■ PROBLEM STATEMENT:
Output all of the data exactly, keeping any images out of the copy.

■ RECORDS TO PROCESS:
━━━━━━━━━━

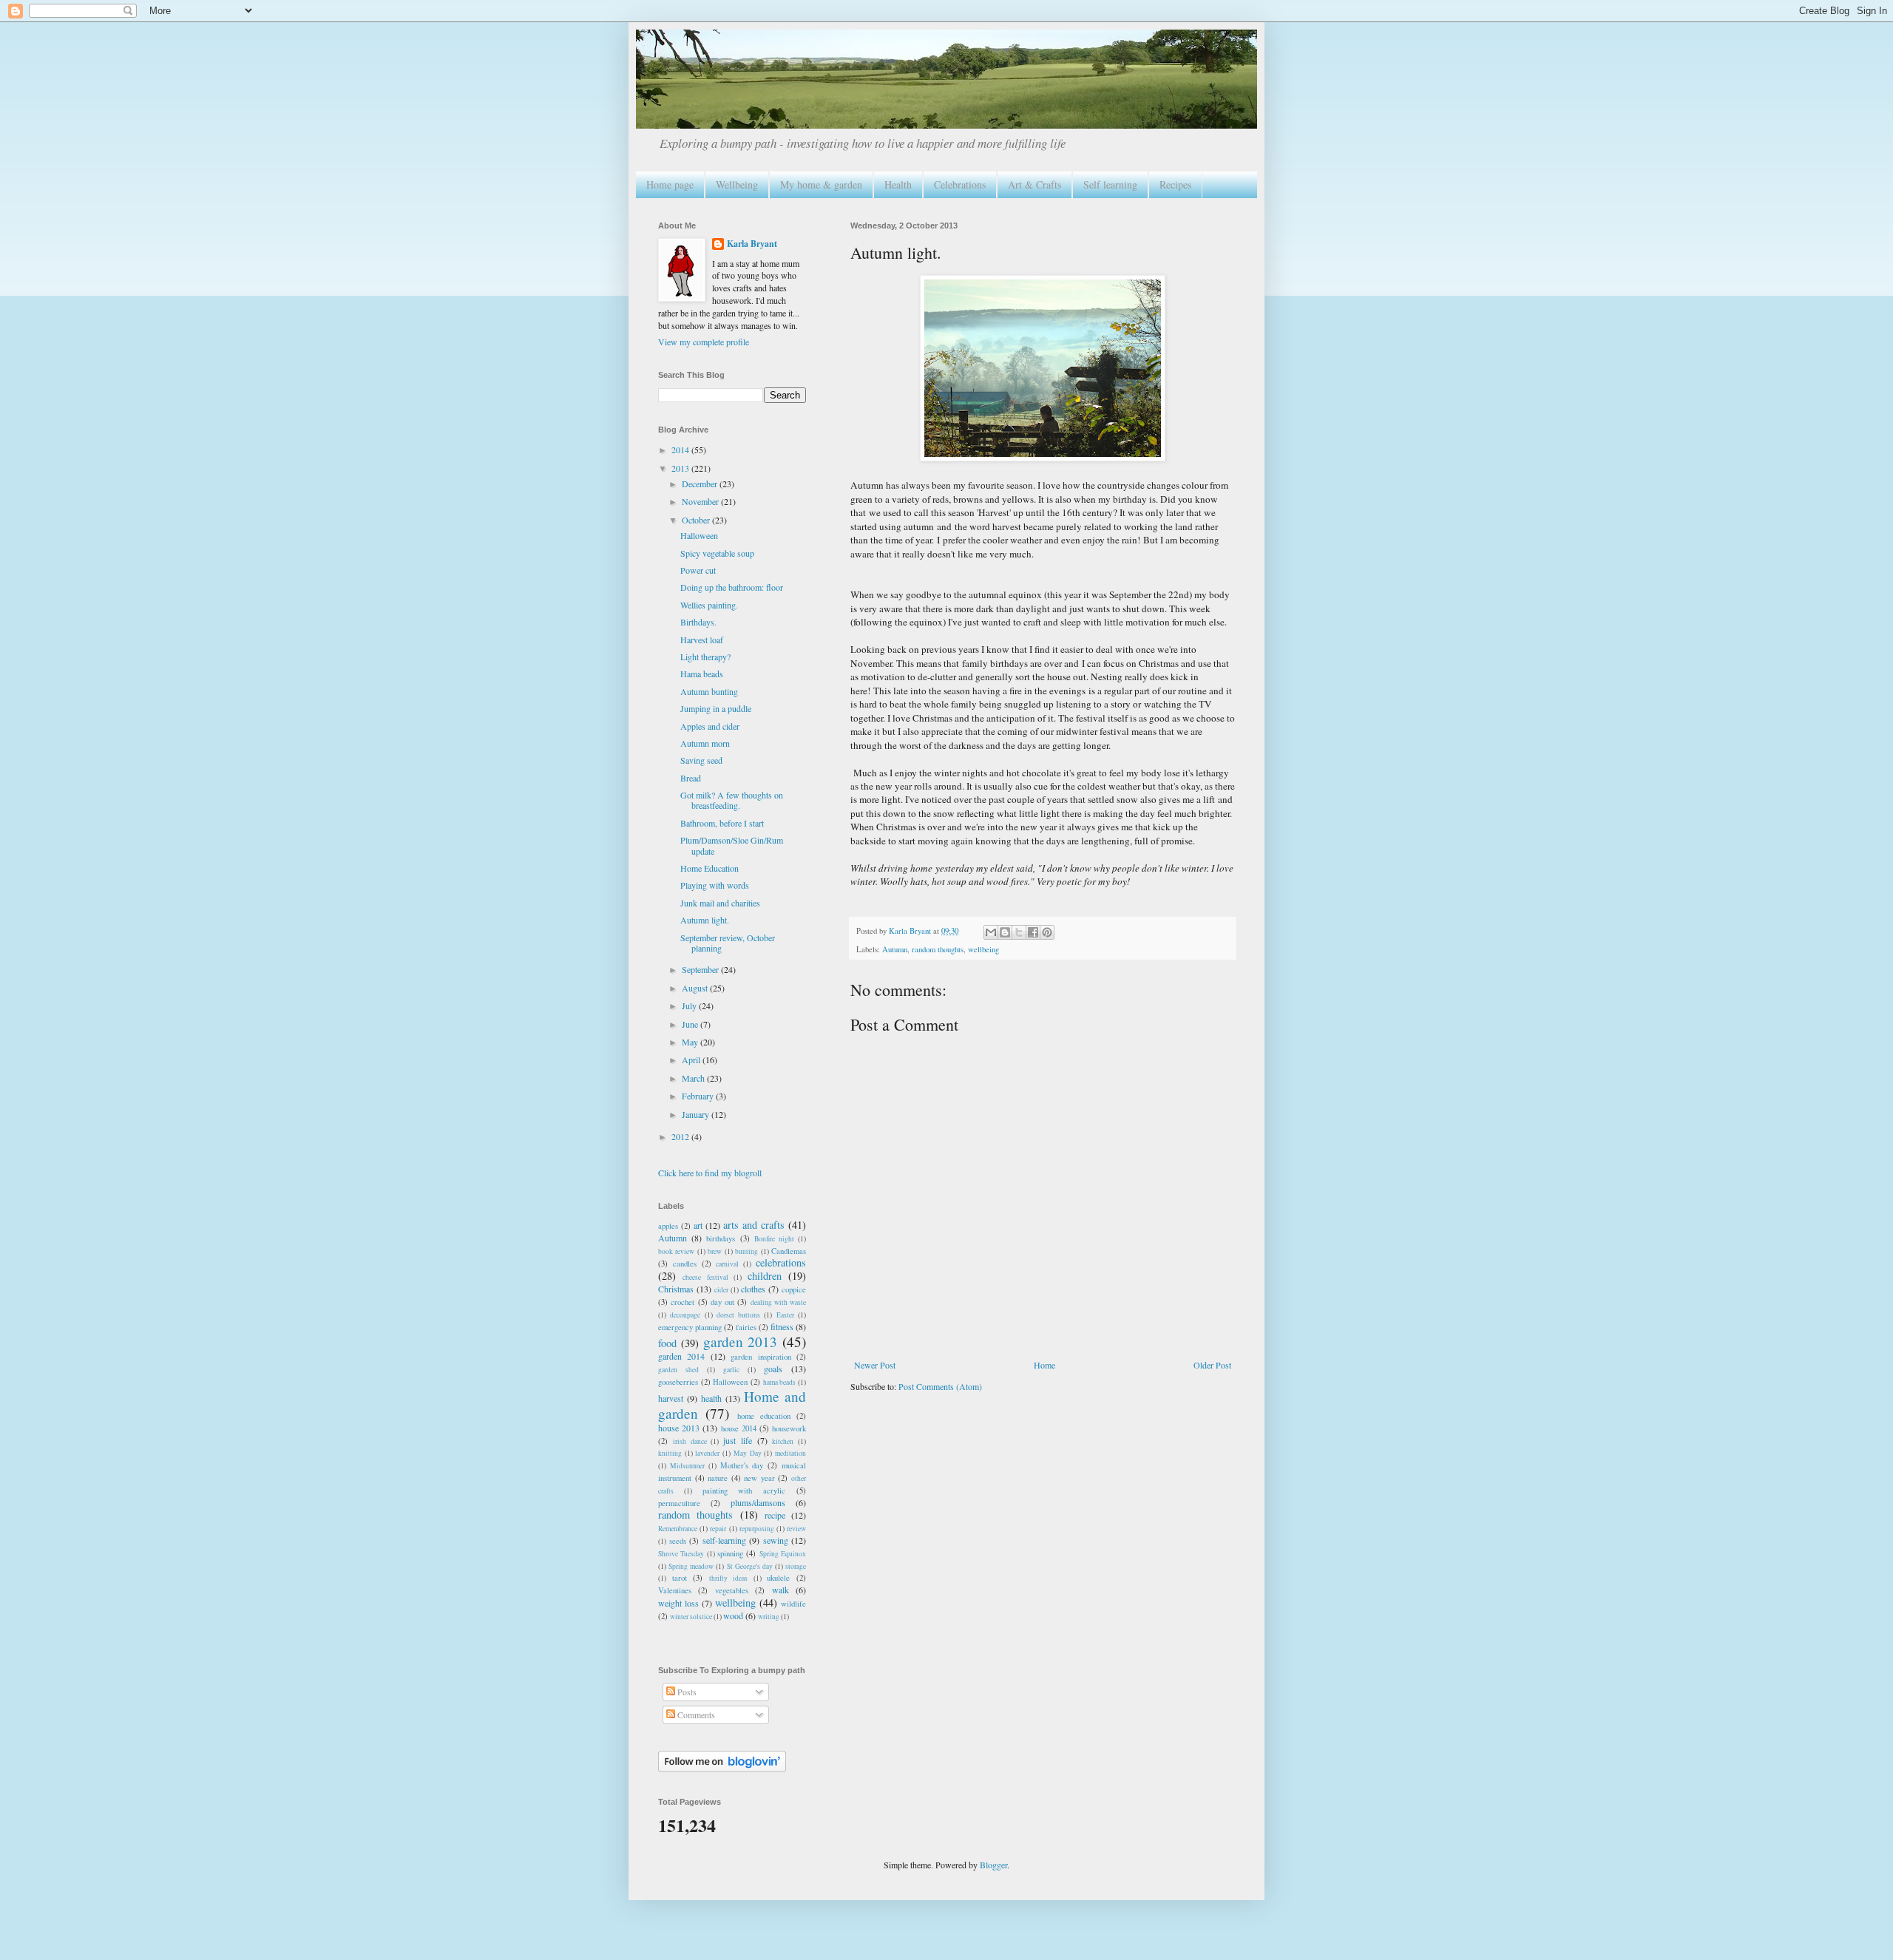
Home (1044, 1365)
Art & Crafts (1034, 184)
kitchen (782, 1441)
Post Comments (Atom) (940, 1386)
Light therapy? (705, 656)
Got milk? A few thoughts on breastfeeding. (731, 800)
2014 (681, 449)
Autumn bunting (709, 691)
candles (685, 1263)
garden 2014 (681, 1356)
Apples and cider (709, 726)
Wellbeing (737, 184)
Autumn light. (704, 920)
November (701, 501)
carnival (727, 1264)
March (694, 1078)
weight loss (678, 1603)
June (691, 1024)
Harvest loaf (701, 639)
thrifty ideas (728, 1578)
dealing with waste (779, 1302)
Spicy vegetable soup (717, 553)
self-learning (724, 1540)
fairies (746, 1327)
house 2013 (679, 1428)
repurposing (756, 1528)
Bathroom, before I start (722, 823)
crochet (682, 1302)
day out (722, 1302)
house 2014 (738, 1428)
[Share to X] (1019, 932)
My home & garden (821, 184)
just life (737, 1440)
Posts (686, 1692)
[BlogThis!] (1005, 932)
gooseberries (678, 1382)
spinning (730, 1553)
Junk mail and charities (720, 903)
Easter (785, 1315)
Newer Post (874, 1365)
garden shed (678, 1369)
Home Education (709, 868)
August (696, 988)
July (690, 1005)
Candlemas (788, 1251)
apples (668, 1226)
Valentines (674, 1590)
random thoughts (938, 949)
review (796, 1528)
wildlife (793, 1603)
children (765, 1276)
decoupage (685, 1315)
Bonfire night (774, 1239)
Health (898, 184)
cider (721, 1290)
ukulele (778, 1578)
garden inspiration (760, 1357)
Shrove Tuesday (681, 1554)
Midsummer (687, 1466)
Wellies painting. (709, 605)
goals (773, 1368)
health (711, 1398)
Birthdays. (698, 622)
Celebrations (960, 184)
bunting (746, 1251)
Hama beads (701, 673)
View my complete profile (703, 341)
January (696, 1114)
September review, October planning (727, 943)
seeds (677, 1541)
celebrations (781, 1262)
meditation (790, 1453)
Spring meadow (691, 1566)
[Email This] (990, 932)
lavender (707, 1453)
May (691, 1042)
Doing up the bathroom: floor (731, 587)
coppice (794, 1289)
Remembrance (677, 1528)
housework (789, 1428)
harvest (670, 1398)
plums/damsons (758, 1502)
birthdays (720, 1238)
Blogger (993, 1865)
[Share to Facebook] (1033, 932)
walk (780, 1590)
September (701, 969)
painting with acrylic (744, 1490)
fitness (782, 1326)
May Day (748, 1453)
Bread (690, 778)
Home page (670, 184)
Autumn (894, 949)
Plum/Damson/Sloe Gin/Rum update (731, 845)
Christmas (676, 1289)
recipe (775, 1515)
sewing (775, 1540)
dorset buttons (738, 1315)
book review (676, 1251)
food (667, 1343)
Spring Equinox (782, 1554)
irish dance (690, 1441)
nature (718, 1478)
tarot (679, 1578)
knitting (670, 1453)
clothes (753, 1289)
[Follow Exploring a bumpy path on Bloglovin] (722, 1768)
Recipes (1175, 184)
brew (715, 1251)
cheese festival (705, 1277)
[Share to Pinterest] (1047, 932)
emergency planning (690, 1327)
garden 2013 (740, 1341)
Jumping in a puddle (715, 708)
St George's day (750, 1566)
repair (718, 1528)
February (699, 1096)
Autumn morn (705, 743)
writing (768, 1616)
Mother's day (742, 1465)
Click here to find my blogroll (710, 1173)
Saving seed (701, 760)
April (692, 1059)
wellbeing (983, 949)
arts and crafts (754, 1225)
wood (733, 1615)
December (700, 483)
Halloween (699, 535)
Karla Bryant (752, 244)
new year (759, 1478)
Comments (695, 1714)
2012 (681, 1136)
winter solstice (691, 1616)
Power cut (698, 570)
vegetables (731, 1590)
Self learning (1110, 184)
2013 (681, 468)
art (698, 1225)
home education (763, 1416)
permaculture (679, 1503)
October (697, 520)
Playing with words (714, 885)
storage (795, 1566)
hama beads (779, 1382)
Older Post (1212, 1365)
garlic (731, 1369)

━━━━━━━━━━

■ EXPECTED ANSWER:
Home (1044, 1365)
Art & Crafts (1034, 184)
kitchen (782, 1441)
Post Comments (Atom) (940, 1386)
Light therapy? (705, 656)
Got milk? A few thoughts on breastfeeding. (731, 800)
2014 (681, 449)
Autumn bunting (709, 691)
candles (685, 1263)
garden 2014 (681, 1356)
Apples and cider (709, 726)
Wellbeing (737, 184)
Autumn light. (704, 920)
November (701, 501)
carnival (727, 1264)
March (694, 1078)
weight loss (678, 1603)
June (691, 1024)
Harvest loaf (701, 639)
thrifty ideas (728, 1578)
dealing with waste (779, 1302)
Spicy vegetable soup (717, 553)
self-learning (724, 1540)
fairies (746, 1327)
house 2013 (679, 1428)
repurposing (756, 1528)
Bathroom, before I start (722, 823)
crochet (682, 1302)
day out (722, 1302)
house 2014 (738, 1428)
[Share to X] (1019, 932)
My home & garden (821, 184)
just life (737, 1440)
Posts (686, 1692)
[BlogThis!] (1005, 932)
gooseberries (678, 1382)
spinning (730, 1553)
Junk mail and charities (720, 903)
Easter (785, 1315)
Newer Post (874, 1365)
garden shed (678, 1369)
Home Education (709, 868)
August (696, 988)
July (690, 1005)
Candlemas (788, 1251)
apples (668, 1226)
Valentines (674, 1590)
random thoughts (938, 949)
review (796, 1528)
wildlife (793, 1603)
children (765, 1276)
decoupage (685, 1315)
Bonfire night (774, 1239)
Health (898, 184)
cider (721, 1290)
ukulele (778, 1578)
garden inspiration (760, 1357)
Shrove Tuesday (681, 1554)
Midsummer (687, 1466)
Wellies painting. (709, 605)
goals (773, 1368)
health (711, 1398)
Birthdays. (698, 622)
Celebrations (960, 184)
bunting (746, 1251)
Hama beads (701, 673)
View my complete profile (703, 341)
January (696, 1114)
September review, October planning (727, 943)
seeds (677, 1541)
celebrations (781, 1262)
meditation (790, 1453)
Spring meadow (691, 1566)
[Email This] (990, 932)
lavender (707, 1453)
May (691, 1042)
Doing up the bathroom: floor (731, 587)
coppice (794, 1289)
Remembrance (677, 1528)
housework (789, 1428)
harvest (670, 1398)
plums/damsons (758, 1502)
birthdays (720, 1238)
Blogger (993, 1865)
[Share to Facebook] (1033, 932)
walk (780, 1590)
September (701, 969)
painting with acrylic (744, 1490)
fitness (782, 1326)
May Day (748, 1453)
Bread (690, 778)
Home page (670, 184)
Autumn (894, 949)
Plum/Damson/Sloe Gin/Rum update (731, 845)
Christmas (676, 1289)
recipe (775, 1515)
sewing (775, 1540)
dorset buttons (738, 1315)
book review (676, 1251)
food (667, 1343)
Spring Equinox (782, 1554)
irish dance (690, 1441)
nature (718, 1478)
tarot (679, 1578)
knitting (670, 1453)
clothes (753, 1289)
[Follow Exploring a bumpy path on Bloglovin] (722, 1768)
Recipes (1175, 184)
brew (715, 1251)
cheese festival (705, 1277)
[Share to Pinterest] (1047, 932)
emergency planning (690, 1327)
garden 2013 (740, 1341)
Jumping in a puddle (715, 708)
St George's day (750, 1566)
repair (718, 1528)
February (699, 1096)
Autumn morn (705, 743)
writing (768, 1616)
Mother's day (742, 1465)
Click here to find my blogroll (710, 1173)
Saving seed (701, 760)
April (692, 1059)
wellbeing (983, 949)
arts and crafts (754, 1225)
wood (733, 1615)
December (700, 483)
Halloween (699, 535)
Karla Bryant (752, 244)
new year (759, 1478)
Comments (695, 1714)
2012 (681, 1136)
winter solstice (691, 1616)
Power cut (698, 570)
vegetables (731, 1590)
Self learning (1110, 184)
2013 (681, 468)
art (698, 1225)
home education (763, 1416)
permaculture (679, 1503)
October (697, 520)
Playing with words (714, 885)
storage (795, 1566)
hama beads (779, 1382)
Older Post (1212, 1365)
garlic (731, 1369)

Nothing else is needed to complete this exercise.